Bei polnischen Polizisten sitzt die Waffe locker. Immer häufiger werden Unschuldige Opfer schießwütiger Beamter. Das Vertrauen der Bevölkerung sinkt. Einige denken bereits an Selbstjustiz  ■ Aus Warschau Gabriele Lesser

Warschau, Sonntag, 20 Uhr. Der 46jährige Polizist Jan G. ist auf dem Weg zum Dienst. Als er zur Straßenbahnhaltestelle „Budowlana“ kommt, sieht er ein paar dunkle Gestalten, die offenbar zwei junge Frauen und einen Mann überfallen. Jan G. zieht die Pistole, schießt in die Luft, die jungen Leute flüchten. Aus der nur 30 Schritte entfernten Bierhalle stürzen ein paar Männer auf die Straße. Jan G. zielt und schießt: einmal, zweimal, dreimal. Der 26jährige Robert Radomski stirbt sofort, Stanislaw Zurawski (52) und Andrzej Wasowicz (45) bleiben schwer verletzt liegen.

Jan G. rennt bis zur nächsten Kreuzung, hält einen Streifenwagen an, steigt ein und erklärt den Polizisten, was vorgefallen ist. Diese rufen eine Ambulanz und weitere Streifenwagen zur Verstärkung. Auf dem Weg ins Krankenhaus stirbt Zurawski. Sein Kollege Wasowicz, dessen Darm durch den Schuß zerfetzt wurde, liegt noch immer auf der Intensivstation.

„Warum“, murmelt eine junge Frau und starrt in die flackernden Flämmchen Hunderter von Kerzen, „warum nur?“ Ein paar Jugendliche in Tarnanzügen und Springerstiefeln schleppen Kisten mit weiteren Kerzen und Gartenfackeln an.
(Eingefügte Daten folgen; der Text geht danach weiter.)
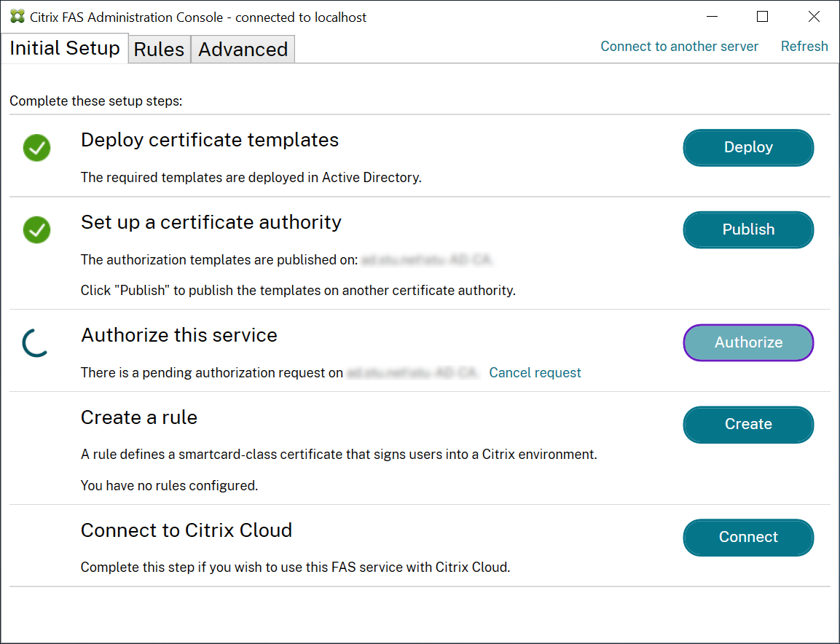Viewport: 840px width, 644px height.
Task: Click green checkmark beside Set up a certificate authority
Action: [36, 229]
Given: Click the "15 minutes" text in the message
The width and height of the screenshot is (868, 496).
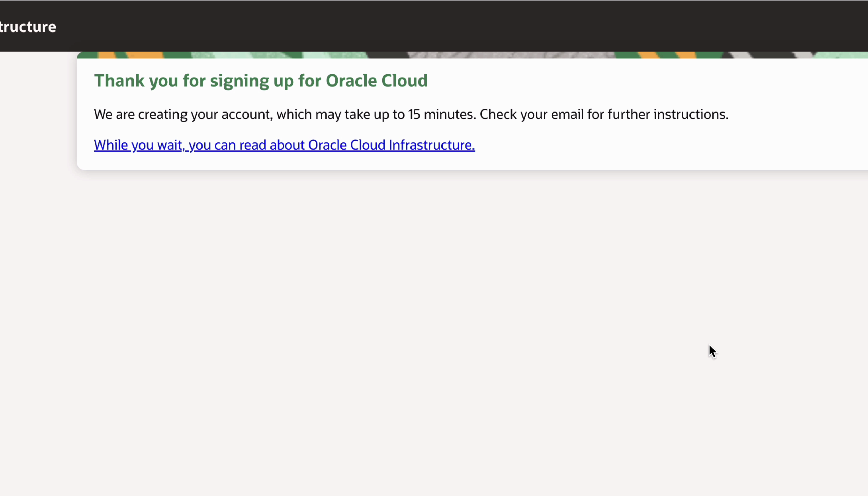Looking at the screenshot, I should click(x=442, y=114).
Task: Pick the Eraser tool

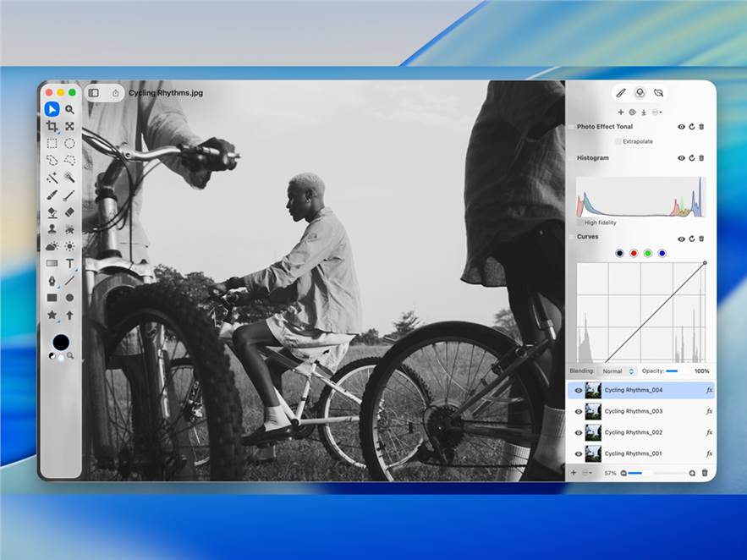Action: click(69, 211)
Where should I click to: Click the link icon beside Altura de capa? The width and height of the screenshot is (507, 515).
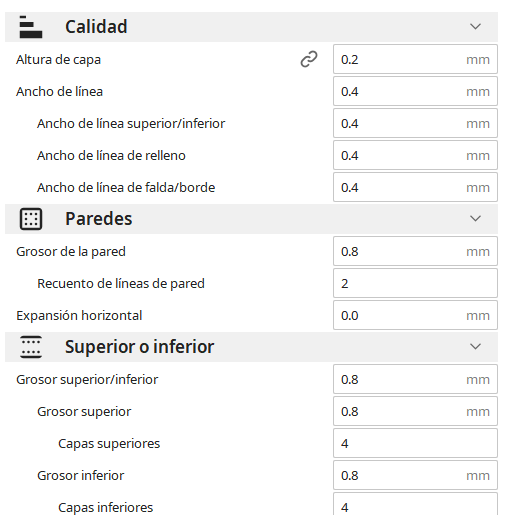click(x=309, y=59)
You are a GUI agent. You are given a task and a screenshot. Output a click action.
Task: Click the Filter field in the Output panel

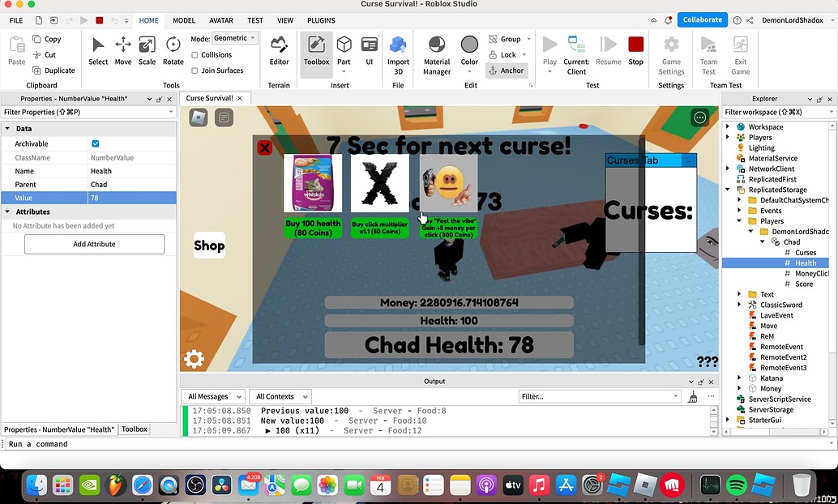(x=598, y=396)
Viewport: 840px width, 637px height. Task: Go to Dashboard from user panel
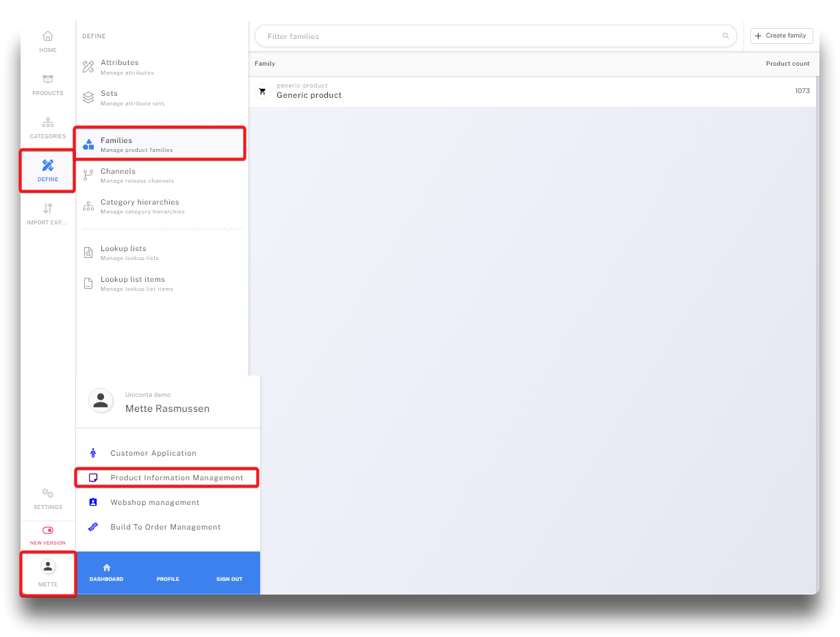106,573
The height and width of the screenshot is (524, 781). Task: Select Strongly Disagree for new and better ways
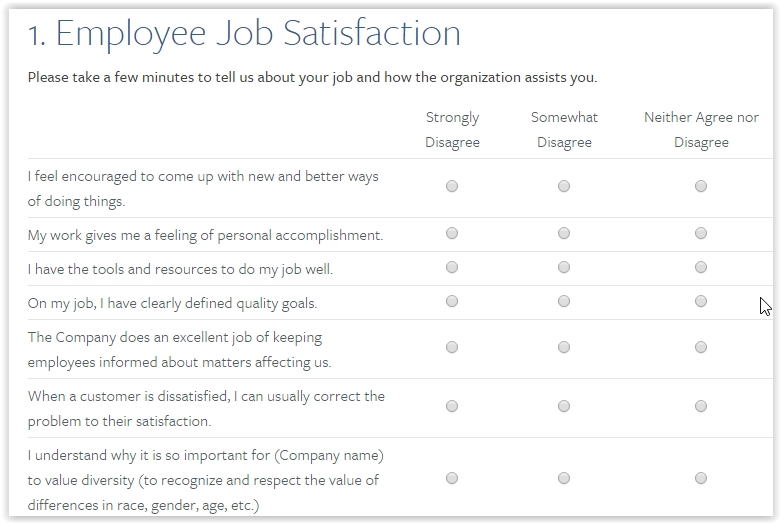point(452,186)
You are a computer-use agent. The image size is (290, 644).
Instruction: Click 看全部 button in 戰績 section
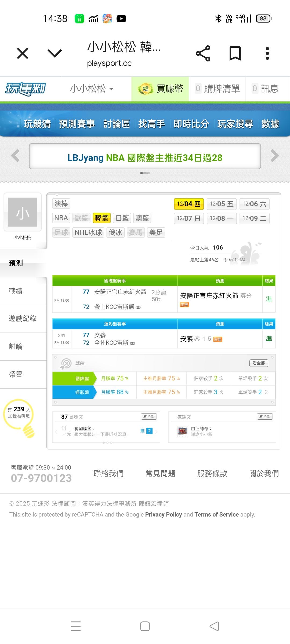pyautogui.click(x=259, y=363)
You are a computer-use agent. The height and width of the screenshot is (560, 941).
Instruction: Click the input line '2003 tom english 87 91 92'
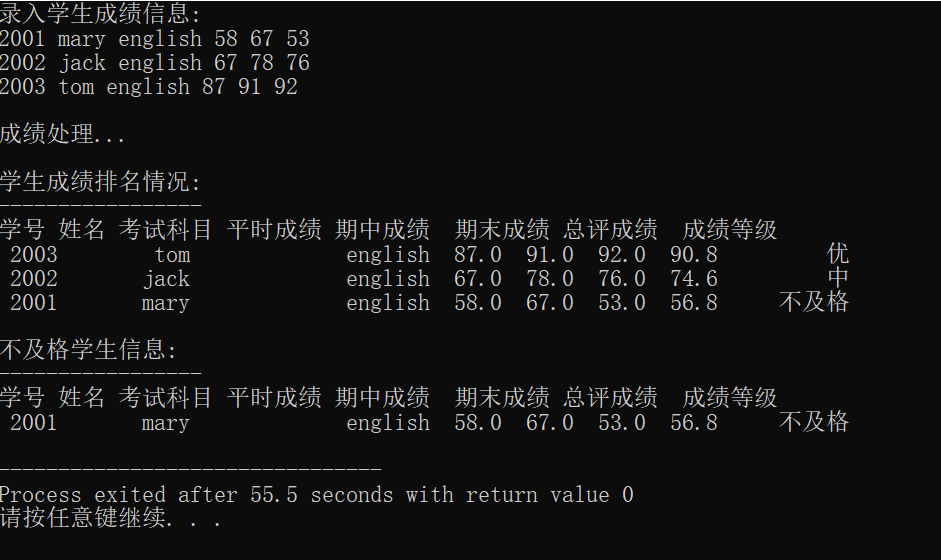(148, 87)
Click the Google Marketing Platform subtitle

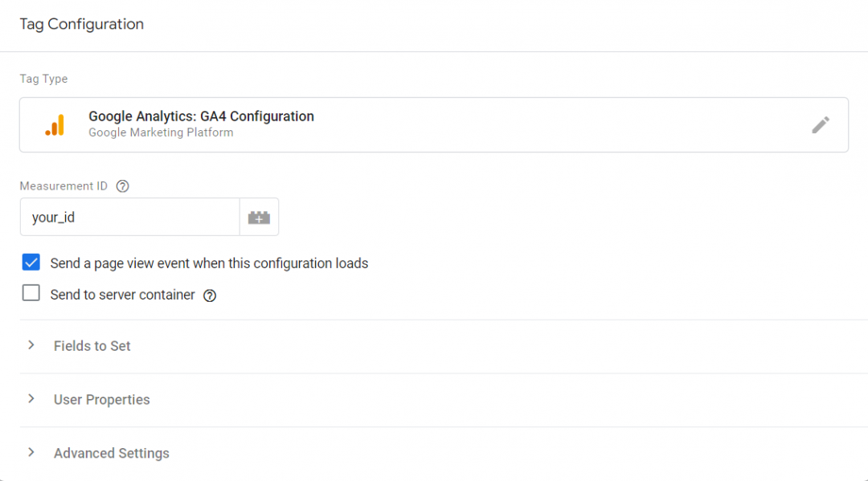point(161,132)
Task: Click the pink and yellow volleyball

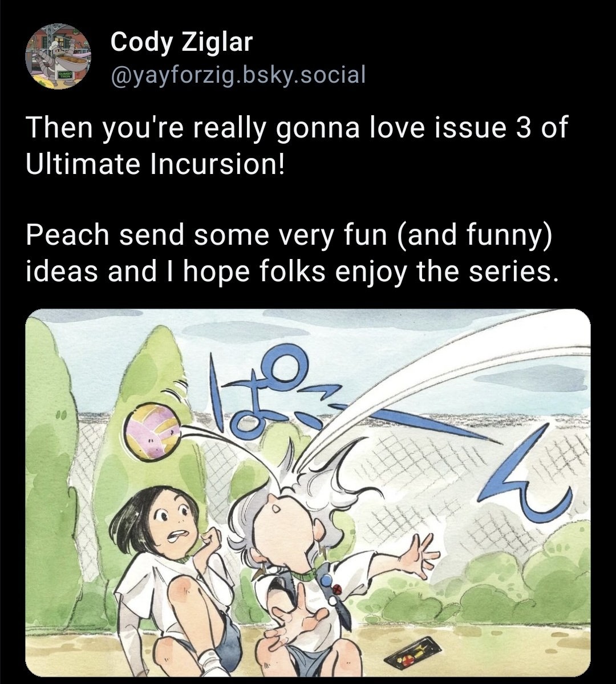Action: click(x=153, y=431)
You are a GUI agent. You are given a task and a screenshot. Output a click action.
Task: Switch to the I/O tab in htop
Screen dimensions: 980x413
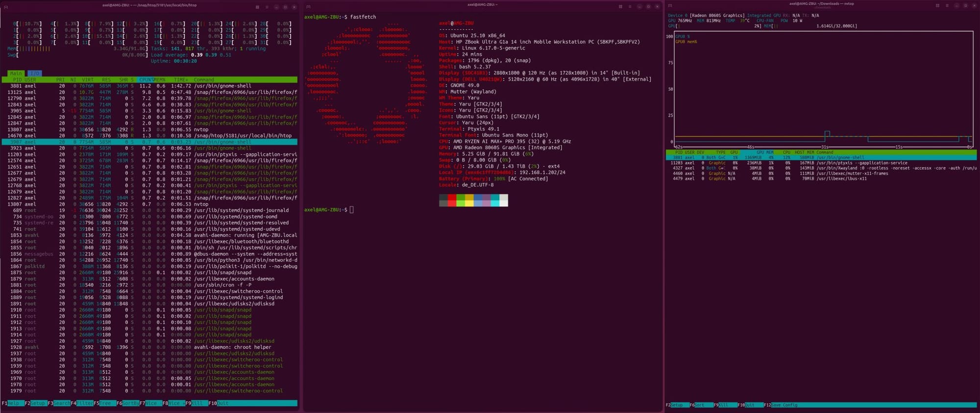point(34,74)
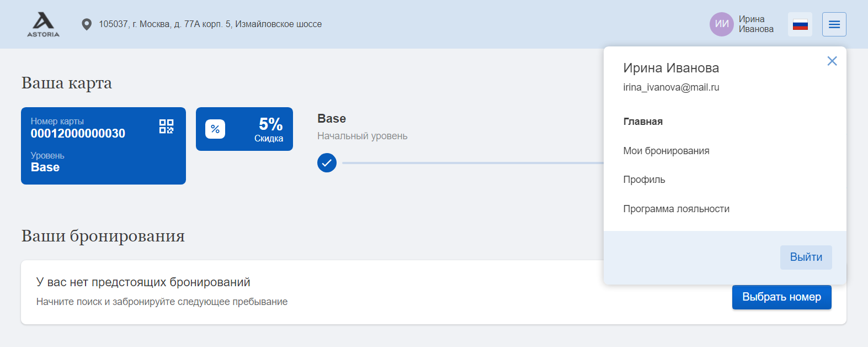Click the percent discount icon
This screenshot has height=347, width=868.
(x=215, y=129)
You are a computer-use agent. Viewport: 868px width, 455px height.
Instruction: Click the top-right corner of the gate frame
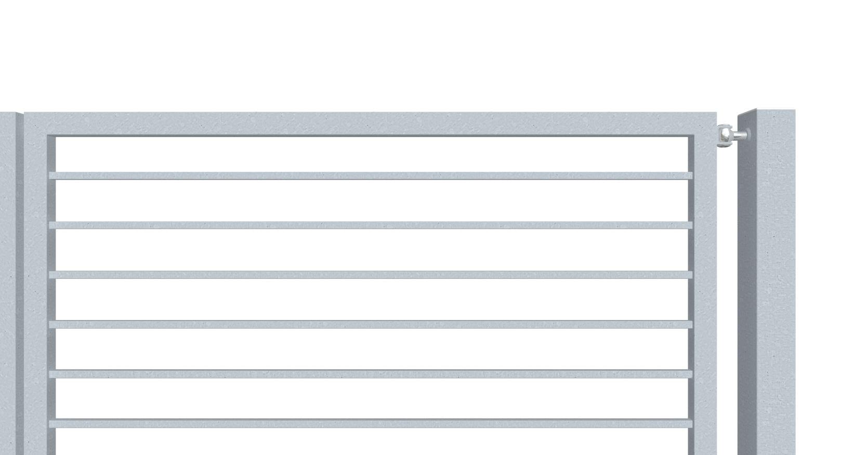pyautogui.click(x=704, y=124)
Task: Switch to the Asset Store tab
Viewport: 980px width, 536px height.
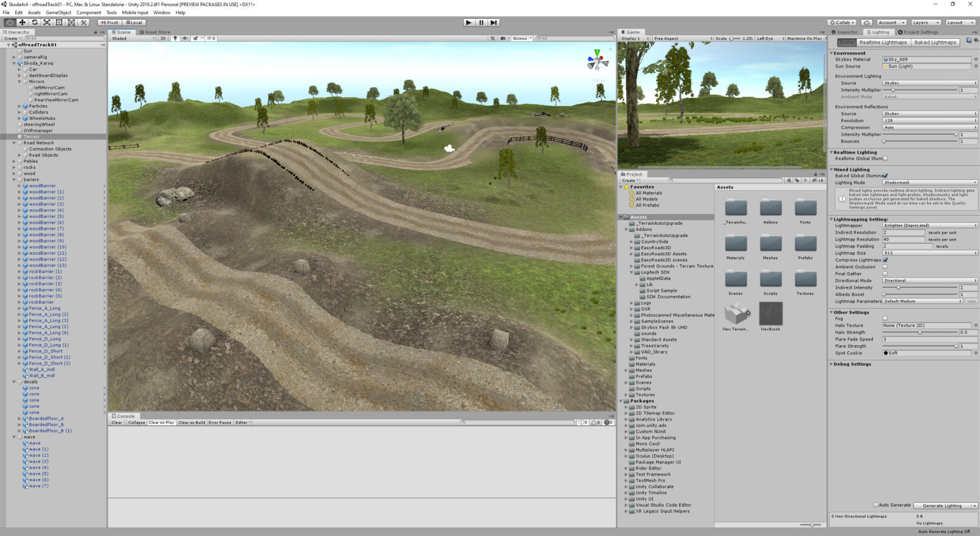Action: [x=155, y=32]
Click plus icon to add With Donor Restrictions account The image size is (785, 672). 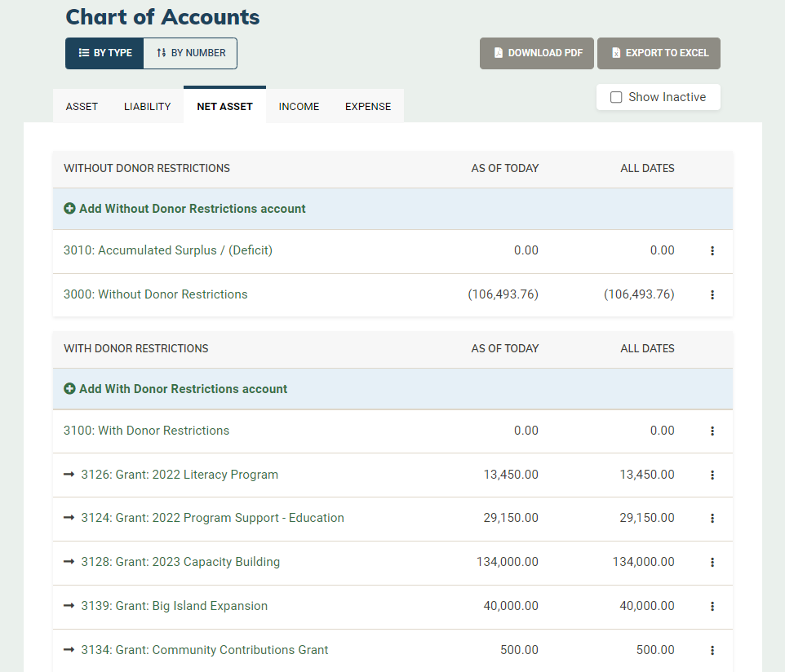click(x=69, y=389)
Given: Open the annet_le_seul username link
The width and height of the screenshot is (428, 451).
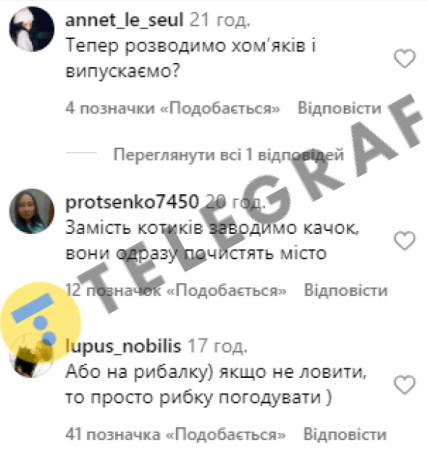Looking at the screenshot, I should click(x=124, y=20).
Sie zeigen den Kleineren, wie man die Kerzen bei dem starken Wind anzündet, dekorieren den Platz mit Blumen und Kränzen. „Der hätte ja auch mich erschießen können!“ ruft einer in die Runde. Doch niemand antwortet.

Die 50 Menschen, deren Blicke über das Kreuz, die Haltestelle, die tristen Wohnblocks und zurück schweifen, scheinen dasselbe zu denken. Jeder hätte es sein können. Jeder. „Er war noch so jung“, versucht es eine alte Frau. Doch auch ihr antwortet niemand. An der Haltestelle kleben bereits die Todesanzeigen. Quer über die ganze Wand hat jemand gesprüht: „Die Polizei mordet und lügt“. Und auf der Rückseite der Wand steht: „Bestraft den Schuldigen!“

Für den Pressesprecher der Warschauer Polizei, Witold Gieralt, ist klar, daß Jan G. aus Notwehr geschossen hat. In einem Radiointerview erklärt er, daß nach den bisherigen Erkenntnissen der Polizei die Männer aus der kleinen Kneipe den Polizisten in Zivil angreifen wollten und Jan G. allen Grund gehabt habe, sich bedroht zu fühlen. Außerdem habe die Polizei bei einem der Toten ein Billardqueue gefunden.

Zu den Aussagen der 17 Zeugen, die die Polizei inzwischen vernommen hat, will Gieralt keine Stellung nehmen: „Das könnte die Aussagen weiterer Zeugen beeinflussen.“ Daher ist weiterhin unklar, ob es den von Jan G. gesehenen Überfall an der Straßenbahnhaltestelle überhaupt gegeben hat. Der Polizist selbst ist nur einmal, an dem Tag nach den verhängnisvollen Schüssen, kurz verhört worden. Seitdem liegt er im Krankenhaus und ist laut Aussagen seines Anwaltes vernehmungsunfähig. Seine Polizeikollegen haben sich solidarisch mit Jan G. erklärt und gedroht, daß sie im Falle seiner Verhaftung ihre Dienstwaffe nicht mehr tragen wollten.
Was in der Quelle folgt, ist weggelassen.